Stored records
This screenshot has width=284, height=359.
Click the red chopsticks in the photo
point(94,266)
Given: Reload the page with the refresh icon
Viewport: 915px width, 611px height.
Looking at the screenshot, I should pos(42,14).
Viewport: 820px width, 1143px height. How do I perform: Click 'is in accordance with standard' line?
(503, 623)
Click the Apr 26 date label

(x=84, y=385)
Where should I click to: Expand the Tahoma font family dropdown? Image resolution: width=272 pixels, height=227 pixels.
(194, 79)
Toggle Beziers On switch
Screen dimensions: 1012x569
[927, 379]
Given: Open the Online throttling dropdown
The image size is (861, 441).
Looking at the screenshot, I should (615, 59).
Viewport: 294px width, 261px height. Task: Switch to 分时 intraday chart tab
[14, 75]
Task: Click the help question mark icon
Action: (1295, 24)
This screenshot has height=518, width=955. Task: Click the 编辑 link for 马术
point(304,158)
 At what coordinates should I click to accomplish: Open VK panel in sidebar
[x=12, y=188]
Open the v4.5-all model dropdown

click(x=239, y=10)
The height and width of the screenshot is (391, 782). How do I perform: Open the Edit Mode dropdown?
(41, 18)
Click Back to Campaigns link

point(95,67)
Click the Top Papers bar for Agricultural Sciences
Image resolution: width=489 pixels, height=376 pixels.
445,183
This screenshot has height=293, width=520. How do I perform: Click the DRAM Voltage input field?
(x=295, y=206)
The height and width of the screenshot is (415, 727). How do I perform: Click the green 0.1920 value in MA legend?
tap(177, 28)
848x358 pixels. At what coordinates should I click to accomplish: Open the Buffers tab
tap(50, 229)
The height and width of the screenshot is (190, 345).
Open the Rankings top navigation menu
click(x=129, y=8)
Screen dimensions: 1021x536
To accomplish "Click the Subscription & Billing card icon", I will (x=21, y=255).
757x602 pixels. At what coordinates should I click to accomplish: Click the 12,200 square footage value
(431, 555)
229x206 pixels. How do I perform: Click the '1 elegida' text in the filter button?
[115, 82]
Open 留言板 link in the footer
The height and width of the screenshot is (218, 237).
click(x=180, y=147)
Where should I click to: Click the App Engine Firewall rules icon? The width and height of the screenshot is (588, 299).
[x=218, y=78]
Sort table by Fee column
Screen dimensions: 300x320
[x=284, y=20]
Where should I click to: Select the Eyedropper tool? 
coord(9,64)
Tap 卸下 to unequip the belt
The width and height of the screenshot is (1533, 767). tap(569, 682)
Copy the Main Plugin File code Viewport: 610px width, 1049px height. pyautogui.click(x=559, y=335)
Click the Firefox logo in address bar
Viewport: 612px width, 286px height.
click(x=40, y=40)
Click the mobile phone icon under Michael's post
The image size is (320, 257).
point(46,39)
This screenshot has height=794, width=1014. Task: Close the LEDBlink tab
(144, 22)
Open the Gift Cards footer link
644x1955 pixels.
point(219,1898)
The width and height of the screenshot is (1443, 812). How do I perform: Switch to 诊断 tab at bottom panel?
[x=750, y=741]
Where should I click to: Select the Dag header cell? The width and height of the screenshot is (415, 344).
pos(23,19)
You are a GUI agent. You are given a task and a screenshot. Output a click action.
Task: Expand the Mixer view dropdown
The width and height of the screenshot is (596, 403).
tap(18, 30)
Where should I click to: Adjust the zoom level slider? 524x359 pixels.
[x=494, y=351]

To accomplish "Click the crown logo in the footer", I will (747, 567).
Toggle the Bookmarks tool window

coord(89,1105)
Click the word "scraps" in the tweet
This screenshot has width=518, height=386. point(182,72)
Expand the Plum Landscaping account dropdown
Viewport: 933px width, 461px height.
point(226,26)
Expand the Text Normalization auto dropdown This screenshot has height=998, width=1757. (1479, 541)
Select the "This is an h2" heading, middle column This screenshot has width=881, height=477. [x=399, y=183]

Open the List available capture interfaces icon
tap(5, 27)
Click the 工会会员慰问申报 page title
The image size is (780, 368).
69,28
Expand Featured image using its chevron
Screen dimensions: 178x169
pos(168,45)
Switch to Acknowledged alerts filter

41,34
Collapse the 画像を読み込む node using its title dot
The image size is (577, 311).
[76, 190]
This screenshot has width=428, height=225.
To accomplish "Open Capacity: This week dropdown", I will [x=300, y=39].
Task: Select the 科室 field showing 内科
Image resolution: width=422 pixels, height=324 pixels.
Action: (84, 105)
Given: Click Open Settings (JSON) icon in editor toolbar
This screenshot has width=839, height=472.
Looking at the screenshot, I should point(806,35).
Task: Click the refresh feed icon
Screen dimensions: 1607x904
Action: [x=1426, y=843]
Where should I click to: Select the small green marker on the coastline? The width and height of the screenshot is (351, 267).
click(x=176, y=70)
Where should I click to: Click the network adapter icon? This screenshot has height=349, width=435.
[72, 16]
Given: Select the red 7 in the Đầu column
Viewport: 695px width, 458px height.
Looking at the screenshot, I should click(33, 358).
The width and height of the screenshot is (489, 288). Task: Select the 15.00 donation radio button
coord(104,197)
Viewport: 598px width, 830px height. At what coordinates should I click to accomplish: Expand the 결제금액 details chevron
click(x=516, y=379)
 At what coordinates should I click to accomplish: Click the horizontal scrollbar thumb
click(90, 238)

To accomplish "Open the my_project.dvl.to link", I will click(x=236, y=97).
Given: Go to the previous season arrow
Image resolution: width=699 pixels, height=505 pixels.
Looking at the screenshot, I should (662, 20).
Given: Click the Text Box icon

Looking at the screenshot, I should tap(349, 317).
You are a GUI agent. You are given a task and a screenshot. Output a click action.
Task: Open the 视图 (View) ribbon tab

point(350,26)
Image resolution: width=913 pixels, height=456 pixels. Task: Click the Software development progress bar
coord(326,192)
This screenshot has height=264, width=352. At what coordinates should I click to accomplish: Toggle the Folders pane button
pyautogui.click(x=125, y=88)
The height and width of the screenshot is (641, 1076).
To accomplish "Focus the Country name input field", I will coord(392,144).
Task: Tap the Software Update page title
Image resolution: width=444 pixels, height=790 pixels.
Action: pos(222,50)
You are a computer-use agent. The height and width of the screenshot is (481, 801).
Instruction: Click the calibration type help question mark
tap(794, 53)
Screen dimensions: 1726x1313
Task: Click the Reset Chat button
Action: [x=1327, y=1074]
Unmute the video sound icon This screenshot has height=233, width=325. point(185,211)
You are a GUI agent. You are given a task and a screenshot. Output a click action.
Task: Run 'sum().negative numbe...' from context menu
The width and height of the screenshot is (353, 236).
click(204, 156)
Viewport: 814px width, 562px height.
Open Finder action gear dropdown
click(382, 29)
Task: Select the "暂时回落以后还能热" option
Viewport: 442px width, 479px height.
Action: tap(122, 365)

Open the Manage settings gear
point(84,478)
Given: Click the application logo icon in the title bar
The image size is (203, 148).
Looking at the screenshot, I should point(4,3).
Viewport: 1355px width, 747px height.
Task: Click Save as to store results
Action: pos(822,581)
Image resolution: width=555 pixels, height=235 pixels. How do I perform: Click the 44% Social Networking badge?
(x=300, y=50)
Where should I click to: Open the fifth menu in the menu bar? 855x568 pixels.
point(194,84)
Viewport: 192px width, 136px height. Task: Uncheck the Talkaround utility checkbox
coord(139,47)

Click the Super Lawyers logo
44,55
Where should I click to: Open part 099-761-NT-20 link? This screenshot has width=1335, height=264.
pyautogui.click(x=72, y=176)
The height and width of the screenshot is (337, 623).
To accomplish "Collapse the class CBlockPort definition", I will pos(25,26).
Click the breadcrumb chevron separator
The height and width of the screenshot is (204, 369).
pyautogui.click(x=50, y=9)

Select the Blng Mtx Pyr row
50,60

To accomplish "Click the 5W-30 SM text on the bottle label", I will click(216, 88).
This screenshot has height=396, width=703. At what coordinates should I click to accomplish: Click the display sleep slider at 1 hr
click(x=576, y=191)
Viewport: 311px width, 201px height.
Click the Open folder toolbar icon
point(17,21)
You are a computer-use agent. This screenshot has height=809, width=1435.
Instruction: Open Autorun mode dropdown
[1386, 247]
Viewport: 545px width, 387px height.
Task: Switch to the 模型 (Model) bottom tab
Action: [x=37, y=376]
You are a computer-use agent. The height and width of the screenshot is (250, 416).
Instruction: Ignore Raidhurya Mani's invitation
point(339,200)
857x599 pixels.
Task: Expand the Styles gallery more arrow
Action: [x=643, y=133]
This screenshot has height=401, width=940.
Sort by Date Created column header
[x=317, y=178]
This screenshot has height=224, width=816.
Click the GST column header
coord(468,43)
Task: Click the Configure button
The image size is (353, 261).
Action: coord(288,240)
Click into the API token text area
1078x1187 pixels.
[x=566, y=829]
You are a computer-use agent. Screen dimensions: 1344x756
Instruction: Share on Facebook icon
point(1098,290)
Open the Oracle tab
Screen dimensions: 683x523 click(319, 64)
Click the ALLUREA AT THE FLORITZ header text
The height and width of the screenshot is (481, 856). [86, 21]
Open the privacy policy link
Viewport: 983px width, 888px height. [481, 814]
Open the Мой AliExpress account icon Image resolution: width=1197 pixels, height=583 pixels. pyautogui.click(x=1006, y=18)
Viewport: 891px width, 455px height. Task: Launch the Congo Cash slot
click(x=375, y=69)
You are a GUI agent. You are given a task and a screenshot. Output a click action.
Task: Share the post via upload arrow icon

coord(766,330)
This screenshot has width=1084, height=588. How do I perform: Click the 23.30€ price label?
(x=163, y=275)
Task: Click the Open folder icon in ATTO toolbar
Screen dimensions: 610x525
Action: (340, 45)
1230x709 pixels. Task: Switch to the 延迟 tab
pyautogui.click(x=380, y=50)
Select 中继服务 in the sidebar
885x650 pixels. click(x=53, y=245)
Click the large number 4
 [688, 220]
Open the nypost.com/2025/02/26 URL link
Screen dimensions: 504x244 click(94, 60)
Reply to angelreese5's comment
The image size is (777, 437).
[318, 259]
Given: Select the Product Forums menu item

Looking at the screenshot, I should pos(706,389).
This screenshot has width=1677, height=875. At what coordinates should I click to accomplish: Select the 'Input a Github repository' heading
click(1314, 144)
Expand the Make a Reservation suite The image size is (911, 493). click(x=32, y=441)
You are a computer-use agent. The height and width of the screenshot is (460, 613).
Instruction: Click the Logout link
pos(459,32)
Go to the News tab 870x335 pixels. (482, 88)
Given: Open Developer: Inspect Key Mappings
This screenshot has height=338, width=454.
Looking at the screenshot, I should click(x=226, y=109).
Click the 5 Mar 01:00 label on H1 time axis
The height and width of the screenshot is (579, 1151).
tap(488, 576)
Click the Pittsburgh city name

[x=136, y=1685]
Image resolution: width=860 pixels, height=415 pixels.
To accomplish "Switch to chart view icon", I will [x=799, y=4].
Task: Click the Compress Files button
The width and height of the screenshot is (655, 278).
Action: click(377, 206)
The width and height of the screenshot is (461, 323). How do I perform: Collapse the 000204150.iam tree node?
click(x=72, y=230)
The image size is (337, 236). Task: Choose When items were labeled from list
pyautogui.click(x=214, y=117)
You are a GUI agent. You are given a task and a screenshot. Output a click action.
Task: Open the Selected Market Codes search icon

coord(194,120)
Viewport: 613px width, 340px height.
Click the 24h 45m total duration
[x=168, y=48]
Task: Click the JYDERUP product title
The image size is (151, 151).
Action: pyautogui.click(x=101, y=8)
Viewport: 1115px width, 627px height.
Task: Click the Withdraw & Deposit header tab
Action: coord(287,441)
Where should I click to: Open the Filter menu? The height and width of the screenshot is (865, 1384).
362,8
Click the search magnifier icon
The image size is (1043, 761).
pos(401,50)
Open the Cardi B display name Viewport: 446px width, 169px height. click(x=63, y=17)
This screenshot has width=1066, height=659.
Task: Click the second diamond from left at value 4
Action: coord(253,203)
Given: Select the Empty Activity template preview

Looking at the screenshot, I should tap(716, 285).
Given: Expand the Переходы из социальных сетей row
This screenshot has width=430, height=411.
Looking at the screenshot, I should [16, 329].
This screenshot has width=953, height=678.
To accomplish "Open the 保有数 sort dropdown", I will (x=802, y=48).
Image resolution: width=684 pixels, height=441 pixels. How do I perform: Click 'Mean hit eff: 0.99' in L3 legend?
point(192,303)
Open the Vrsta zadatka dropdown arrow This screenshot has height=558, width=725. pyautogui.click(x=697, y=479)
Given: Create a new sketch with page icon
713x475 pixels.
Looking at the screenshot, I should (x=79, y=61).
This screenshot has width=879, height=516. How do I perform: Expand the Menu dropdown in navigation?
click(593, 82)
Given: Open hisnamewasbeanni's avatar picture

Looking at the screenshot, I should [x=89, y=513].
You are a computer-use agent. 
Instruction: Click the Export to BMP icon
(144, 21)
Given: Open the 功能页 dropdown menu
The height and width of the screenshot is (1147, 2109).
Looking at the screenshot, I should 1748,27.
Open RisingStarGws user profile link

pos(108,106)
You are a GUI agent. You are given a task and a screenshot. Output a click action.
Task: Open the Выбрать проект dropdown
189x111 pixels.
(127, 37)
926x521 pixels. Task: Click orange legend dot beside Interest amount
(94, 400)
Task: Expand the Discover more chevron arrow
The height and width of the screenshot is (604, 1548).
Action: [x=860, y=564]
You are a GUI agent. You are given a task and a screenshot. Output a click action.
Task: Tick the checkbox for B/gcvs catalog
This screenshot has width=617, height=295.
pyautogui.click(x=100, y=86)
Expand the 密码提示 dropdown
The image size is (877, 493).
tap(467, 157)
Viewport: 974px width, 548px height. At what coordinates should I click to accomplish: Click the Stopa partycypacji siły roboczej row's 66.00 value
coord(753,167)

__WHAT IS REQUIRED__: Please rewrite the part of the rows that opens with the line containing "Viewport: 598px width, 830px" and closes with the line containing "click(90, 238)", putting "vertical" in place of "horizontal" and keeping everything else the same.

__PROBLEM SOLUTION__:
Viewport: 598px width, 830px height. At what coordinates should I click to accomplish: Expand the 결제금액 details chevron
click(x=516, y=379)
 At what coordinates should I click to accomplish: Click the vertical scrollbar thumb
click(90, 238)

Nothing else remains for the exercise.